• Dokument:

Wer sich nach obenraus trotzdem mehr Offenheit und Luft wünscht, muss gar nicht mal zu einem helleren System, Phonokabel oder Phono-Pre greifen, es dürfte in vielen Fällen schon reichen, den Tonarm hinten etwas höher einzustellen und via VTA für mehr Prickeln zu sorgen. Das klappt bei etwas schärferen Nadelschliffen ja meistens. Ich sagte es ja bereits: Hier geht es um Nuancen.
Dynamik
Nicht zuletzt, weil er im Untergeschoss ganz gut beieinander ist, fällt es dem Clearaudio Reference Jubilee auch leicht, dynamisch zuzupacken. Grobdynamische Lastwechsel und Orchestertutti zieht er stoisch durch, da wackelt nix im Klangbild, es wird einfach nur lauter. So soll das sein, so darf man es in dieser Liga erwarten.
Die Impulswiedergabe – etwa von Saiteninstrumenten, Drums & Becken, aber auch bei computergenerierten Sounds – wirkt authentisch, manche Vertreter der analogen Zunft gehen aber mit „mehr Kante“ bei transienten Ereignissen vor. So wirkt das Drumkit im nervenzerfetzend repetitiven „The End of Radio“ von Shellac (Album: Excellent Italian Greyhound; auf Amazon anhören) mit dem SME Model 15A härter und knalliger, wenn der Stick aufs Fell trifft. Andererseits kommt der ewig gleiche E-Gitarrenriff mit dem Clearaudio nicht nur sonorer, sondern auch mit mehr Verve und Impact rüber. Summarisch, so ließe sich sagen, wirken beiden Plattenspieler ähnlich dynamisch – wenn auch mit unterschiedlichen Talenten in unterschiedlichen Frequenzbereichen.
Was den zeitlichen Verlauf der Klänge, ihre Hüllkurve angeht, wirkt der Reference Jubilee „vorne“ (Attack) standesgemäß und „hinten“ (Sustain/Decay) kommt sein besonderes Talent zum Tragen – also im körperhaften Nachzeichnen des Verklingens der Töne. Wahrscheinlich machen sich hier das Magnetlager und die besondere Art der Motorsteuerung bezahlt, die für Totenstille beim Abtastvorgang sorgen, sodass sich noch allerleiseste Signalanteile abheben und eben nicht in den Nebengeräuschen versinken.

• Aufgabe 1: Wiederhole aus der Datenliste unten die Zeilen von der Zeile mit „coordinates (81, 83).“ bis einschließlich der Zeile mit „maximize is located at coordinates (1019, 552).“ ohne jede Änderung.
Das Dokument und die Zeilen der Datenliste haben inhaltlich nichts miteinander zu tun.

• Datenliste:
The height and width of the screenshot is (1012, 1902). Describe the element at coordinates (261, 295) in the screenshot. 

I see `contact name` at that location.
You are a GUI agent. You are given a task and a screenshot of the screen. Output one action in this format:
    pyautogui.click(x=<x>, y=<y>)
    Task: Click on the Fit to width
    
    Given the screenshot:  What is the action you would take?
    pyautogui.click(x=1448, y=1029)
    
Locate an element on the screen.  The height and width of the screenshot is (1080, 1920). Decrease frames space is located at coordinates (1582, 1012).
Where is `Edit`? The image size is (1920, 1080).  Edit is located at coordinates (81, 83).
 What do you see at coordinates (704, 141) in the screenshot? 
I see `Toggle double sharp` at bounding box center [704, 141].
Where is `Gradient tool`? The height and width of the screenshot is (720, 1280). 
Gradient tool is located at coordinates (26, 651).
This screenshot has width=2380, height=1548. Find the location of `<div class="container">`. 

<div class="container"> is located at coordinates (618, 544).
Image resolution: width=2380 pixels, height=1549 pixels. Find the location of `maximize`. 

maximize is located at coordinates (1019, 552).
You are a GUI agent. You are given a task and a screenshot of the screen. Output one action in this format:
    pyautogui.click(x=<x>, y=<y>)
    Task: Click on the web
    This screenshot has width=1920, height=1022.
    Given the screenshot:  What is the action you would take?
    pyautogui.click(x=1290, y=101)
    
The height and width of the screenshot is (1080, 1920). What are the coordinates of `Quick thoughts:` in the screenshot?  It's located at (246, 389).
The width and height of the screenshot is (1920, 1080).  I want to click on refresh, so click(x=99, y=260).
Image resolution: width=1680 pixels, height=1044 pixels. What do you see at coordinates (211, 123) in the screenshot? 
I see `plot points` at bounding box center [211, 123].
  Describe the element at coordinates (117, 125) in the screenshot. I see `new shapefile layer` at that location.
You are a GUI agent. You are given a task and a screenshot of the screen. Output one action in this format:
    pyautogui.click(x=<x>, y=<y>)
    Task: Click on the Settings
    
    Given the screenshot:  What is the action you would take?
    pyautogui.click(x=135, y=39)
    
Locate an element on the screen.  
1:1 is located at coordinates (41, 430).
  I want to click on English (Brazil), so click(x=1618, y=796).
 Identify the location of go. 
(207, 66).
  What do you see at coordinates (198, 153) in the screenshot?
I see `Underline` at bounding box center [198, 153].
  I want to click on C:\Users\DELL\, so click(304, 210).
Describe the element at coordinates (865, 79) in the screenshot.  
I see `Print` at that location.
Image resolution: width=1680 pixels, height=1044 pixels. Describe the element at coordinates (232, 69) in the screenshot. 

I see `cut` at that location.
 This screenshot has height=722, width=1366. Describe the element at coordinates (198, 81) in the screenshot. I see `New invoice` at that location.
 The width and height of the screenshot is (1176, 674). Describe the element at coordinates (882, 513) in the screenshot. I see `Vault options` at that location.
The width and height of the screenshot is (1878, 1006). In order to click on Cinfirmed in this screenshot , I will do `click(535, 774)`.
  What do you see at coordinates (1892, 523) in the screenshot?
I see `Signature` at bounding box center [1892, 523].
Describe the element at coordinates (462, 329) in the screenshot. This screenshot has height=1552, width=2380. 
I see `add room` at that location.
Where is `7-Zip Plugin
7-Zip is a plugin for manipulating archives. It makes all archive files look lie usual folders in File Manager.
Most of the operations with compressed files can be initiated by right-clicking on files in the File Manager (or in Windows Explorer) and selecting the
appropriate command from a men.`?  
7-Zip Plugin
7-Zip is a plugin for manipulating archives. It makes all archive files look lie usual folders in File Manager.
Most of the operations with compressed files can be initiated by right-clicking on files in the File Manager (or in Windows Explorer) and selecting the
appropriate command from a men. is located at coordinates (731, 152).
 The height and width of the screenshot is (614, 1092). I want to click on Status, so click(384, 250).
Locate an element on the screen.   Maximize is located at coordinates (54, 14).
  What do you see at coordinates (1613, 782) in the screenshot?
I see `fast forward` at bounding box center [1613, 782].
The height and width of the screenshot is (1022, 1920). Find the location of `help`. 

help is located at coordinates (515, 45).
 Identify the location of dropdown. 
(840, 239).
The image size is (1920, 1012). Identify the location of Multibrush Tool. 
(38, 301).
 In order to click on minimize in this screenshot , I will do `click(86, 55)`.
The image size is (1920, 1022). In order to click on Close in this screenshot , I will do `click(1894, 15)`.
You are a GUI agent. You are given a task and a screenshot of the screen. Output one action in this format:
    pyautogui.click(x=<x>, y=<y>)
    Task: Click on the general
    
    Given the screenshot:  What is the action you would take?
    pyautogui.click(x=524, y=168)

• Aufgabe 2: Schreib aus dem Dokument oben die Passage von „Was den zeitlichen“ bis einschließlich „den Nebengeräuschen versinken.“ wortgetreu ab.

• Lösung 1:
Where is `Edit`? The image size is (1920, 1080).  Edit is located at coordinates (81, 83).
 What do you see at coordinates (704, 141) in the screenshot? 
I see `Toggle double sharp` at bounding box center [704, 141].
Where is `Gradient tool`? The height and width of the screenshot is (720, 1280). 
Gradient tool is located at coordinates (26, 651).
This screenshot has width=2380, height=1548. Find the location of `<div class="container">`. 

<div class="container"> is located at coordinates (618, 544).
Image resolution: width=2380 pixels, height=1549 pixels. Find the location of `maximize`. 

maximize is located at coordinates (1019, 552).

• Lösung 2:
Was den zeitlichen Verlauf der Klänge, ihre Hüllkurve angeht, wirkt der Reference Jubilee „vorne“ (Attack) standesgemäß und „hinten“ (Sustain/Decay) kommt sein besonderes Talent zum Tragen – also im körperhaften Nachzeichnen des Verklingens der Töne. Wahrscheinlich machen sich hier das Magnetlager und die besondere Art der Motorsteuerung bezahlt, die für Totenstille beim Abtastvorgang sorgen, sodass sich noch allerleiseste Signalanteile abheben und eben nicht in den Nebengeräuschen versinken.